The effects on bone tissue will be determined by analyzing the microstructure and mechanical properties of femurs and calvaria cultured under a static magnetic field using organotypic cultures. Finally, if the initial observations are confirmed, the objective will be to work with clinicians to propose and test a design of implanted devices likely to promote healing and bone consolidation. This clinical part will be based on the implantation of internal fixators (widely used in war orthopedic surgery, particularly the Masquelet technique) on a rat model of segmental bone defect.

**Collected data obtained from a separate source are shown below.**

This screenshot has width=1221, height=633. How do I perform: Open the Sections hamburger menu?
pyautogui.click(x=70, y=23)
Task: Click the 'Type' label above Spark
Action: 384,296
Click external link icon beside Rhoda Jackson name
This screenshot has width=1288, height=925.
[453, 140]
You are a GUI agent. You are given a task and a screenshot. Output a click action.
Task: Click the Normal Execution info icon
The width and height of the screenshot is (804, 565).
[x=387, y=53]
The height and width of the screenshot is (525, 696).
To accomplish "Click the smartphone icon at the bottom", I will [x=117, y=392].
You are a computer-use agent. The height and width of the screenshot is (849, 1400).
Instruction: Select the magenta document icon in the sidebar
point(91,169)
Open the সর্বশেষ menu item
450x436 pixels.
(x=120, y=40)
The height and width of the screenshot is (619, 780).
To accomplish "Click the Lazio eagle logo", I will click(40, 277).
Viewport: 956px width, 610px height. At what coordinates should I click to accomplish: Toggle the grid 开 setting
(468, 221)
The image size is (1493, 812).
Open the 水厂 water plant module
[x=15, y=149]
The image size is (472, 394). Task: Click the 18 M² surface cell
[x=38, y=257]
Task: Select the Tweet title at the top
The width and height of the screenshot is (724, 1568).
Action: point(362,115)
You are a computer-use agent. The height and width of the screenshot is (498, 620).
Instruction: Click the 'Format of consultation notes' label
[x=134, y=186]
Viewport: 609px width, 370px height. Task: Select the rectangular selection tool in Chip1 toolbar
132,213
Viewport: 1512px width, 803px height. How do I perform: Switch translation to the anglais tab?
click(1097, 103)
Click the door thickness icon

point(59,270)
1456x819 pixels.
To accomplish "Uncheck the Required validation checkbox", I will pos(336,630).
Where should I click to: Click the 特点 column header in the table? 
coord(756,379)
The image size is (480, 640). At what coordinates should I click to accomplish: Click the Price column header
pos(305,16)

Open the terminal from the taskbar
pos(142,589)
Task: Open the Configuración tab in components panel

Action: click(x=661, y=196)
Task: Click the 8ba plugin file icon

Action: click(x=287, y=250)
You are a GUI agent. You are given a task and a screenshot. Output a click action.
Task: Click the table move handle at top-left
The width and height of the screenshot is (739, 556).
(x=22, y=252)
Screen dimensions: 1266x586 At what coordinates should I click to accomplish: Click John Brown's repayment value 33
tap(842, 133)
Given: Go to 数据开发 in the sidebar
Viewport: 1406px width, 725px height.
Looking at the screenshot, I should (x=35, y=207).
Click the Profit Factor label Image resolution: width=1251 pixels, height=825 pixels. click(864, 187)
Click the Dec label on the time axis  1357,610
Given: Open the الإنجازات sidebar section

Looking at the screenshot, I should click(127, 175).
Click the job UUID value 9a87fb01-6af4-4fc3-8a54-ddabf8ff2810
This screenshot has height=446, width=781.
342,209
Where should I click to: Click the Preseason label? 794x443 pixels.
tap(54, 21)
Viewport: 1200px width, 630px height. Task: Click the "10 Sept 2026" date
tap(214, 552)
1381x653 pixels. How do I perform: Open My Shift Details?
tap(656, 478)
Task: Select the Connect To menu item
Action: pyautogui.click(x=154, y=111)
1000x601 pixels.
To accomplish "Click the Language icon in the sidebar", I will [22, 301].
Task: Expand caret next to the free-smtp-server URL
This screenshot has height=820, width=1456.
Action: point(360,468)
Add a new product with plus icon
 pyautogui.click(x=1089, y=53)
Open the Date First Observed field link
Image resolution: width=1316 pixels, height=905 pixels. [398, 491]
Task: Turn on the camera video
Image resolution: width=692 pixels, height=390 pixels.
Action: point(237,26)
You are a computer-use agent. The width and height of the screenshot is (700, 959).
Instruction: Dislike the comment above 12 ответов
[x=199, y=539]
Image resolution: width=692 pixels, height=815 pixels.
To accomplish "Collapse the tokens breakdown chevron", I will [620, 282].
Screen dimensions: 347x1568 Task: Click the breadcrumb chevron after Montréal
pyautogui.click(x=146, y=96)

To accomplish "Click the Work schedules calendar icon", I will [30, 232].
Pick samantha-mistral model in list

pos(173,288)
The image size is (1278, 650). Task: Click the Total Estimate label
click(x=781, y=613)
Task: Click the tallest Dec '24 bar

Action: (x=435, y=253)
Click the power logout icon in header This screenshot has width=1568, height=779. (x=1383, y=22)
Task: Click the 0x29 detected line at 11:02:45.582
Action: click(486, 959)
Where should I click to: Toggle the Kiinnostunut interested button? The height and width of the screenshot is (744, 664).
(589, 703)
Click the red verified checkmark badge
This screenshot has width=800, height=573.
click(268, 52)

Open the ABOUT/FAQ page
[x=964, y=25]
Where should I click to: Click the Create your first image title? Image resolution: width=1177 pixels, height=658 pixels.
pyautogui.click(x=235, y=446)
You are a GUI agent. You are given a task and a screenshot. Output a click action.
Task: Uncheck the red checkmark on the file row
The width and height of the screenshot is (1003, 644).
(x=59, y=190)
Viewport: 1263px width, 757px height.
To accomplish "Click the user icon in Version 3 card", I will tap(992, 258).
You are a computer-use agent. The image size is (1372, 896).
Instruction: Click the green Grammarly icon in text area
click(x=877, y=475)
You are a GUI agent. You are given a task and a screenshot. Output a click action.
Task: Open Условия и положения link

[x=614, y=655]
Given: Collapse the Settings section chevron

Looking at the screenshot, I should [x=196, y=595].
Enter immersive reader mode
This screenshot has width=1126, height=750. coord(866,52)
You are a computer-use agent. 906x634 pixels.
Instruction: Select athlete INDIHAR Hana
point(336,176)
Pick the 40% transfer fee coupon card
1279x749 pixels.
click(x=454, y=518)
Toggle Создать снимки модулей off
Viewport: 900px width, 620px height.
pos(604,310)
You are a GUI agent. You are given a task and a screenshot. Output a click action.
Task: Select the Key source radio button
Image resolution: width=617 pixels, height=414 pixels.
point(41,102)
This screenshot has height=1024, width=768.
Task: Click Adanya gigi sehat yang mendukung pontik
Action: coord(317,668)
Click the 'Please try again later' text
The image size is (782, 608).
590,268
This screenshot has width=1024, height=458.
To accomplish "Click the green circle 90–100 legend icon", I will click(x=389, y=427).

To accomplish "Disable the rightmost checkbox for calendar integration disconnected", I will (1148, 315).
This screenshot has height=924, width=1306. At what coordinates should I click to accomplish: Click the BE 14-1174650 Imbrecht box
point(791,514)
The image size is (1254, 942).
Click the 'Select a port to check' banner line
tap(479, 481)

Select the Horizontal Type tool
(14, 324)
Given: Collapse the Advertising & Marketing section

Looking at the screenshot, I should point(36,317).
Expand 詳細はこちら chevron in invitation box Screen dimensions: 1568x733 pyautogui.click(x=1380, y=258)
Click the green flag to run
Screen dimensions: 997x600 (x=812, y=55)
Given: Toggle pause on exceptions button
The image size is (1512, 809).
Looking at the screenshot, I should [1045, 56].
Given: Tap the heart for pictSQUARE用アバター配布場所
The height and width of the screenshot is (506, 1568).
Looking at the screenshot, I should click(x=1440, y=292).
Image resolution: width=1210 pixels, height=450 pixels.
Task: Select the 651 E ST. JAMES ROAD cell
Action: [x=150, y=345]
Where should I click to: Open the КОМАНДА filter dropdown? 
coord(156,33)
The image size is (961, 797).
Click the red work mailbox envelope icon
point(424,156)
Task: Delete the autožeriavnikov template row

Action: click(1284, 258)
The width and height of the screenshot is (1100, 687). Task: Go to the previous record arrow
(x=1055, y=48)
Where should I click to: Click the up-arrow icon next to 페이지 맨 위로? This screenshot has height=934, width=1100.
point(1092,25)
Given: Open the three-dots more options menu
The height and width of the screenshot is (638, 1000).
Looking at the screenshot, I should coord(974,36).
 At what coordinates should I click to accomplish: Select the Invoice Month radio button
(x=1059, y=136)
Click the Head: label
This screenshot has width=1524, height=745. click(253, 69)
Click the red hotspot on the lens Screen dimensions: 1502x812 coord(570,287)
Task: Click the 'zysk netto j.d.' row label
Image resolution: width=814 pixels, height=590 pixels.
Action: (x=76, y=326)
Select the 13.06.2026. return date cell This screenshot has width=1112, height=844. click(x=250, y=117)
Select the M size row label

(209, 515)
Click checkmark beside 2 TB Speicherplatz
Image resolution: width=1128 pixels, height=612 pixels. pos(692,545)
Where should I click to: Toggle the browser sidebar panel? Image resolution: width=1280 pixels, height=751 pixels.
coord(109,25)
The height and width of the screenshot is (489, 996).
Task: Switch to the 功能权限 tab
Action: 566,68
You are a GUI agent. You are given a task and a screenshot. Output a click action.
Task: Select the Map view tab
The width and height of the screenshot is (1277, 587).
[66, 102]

MECADECELL This project aims to understand the impact of bone delcullarization processes on the mechanical properties of bone. The reconstruction of substance losses is a booming surgery that brings together many disciplines. Even more so today, in the era of "appearance", reconstruction with the aim of giving the patient a face that he accepts and with functionality similar to the previous state, is a real challenge for surgeons. The latter use different types of tissues that can be autologous vascularized (free flap, pedicled flap) or not (allograft), or non-vascularized (skin graft, tissue bank). These techniques can be used alone, or in combination and make it possible to provide skin, muscle, and/or bone tissues, in order to recreate the missing volumes. Paradoxically, their realization can involve a considerable loss of substance at the level of the harvesting area, or cause significant complications for the patient: infection, fracture, disunion, necrosis, limited functional results. This is why the use of allogeneic tissues must find its place. Indeed, allografts are already used in maxillofacial surgery and continue to evolve. It is in this context that the first facial allograft was carried out in 2005 by the team of Professors Devauchelle, Testelin and Lengelé. These vascularized allografts make it possible to consider new reconstructions, larger and more complex, but at the cost of heavy and morbid immunosuppression. Long-term immunosuppressants can compromise the graft itself but also the life of the patient with the risk of severe infections, organ failure or cancers. To overcome the rejection of the recipient's immune system, tissue engineering has developed techniques called graft decellularization in order to destroy all cells of the immune system. Thus, the decellularized allogeneic graft can be integrated into the donor while avoiding the usual immunogenic complications, and thus regaining the advantages of an autograft. It is then possible to apply this type of protocol to deceased donors in order to create banks of decellularized flaps.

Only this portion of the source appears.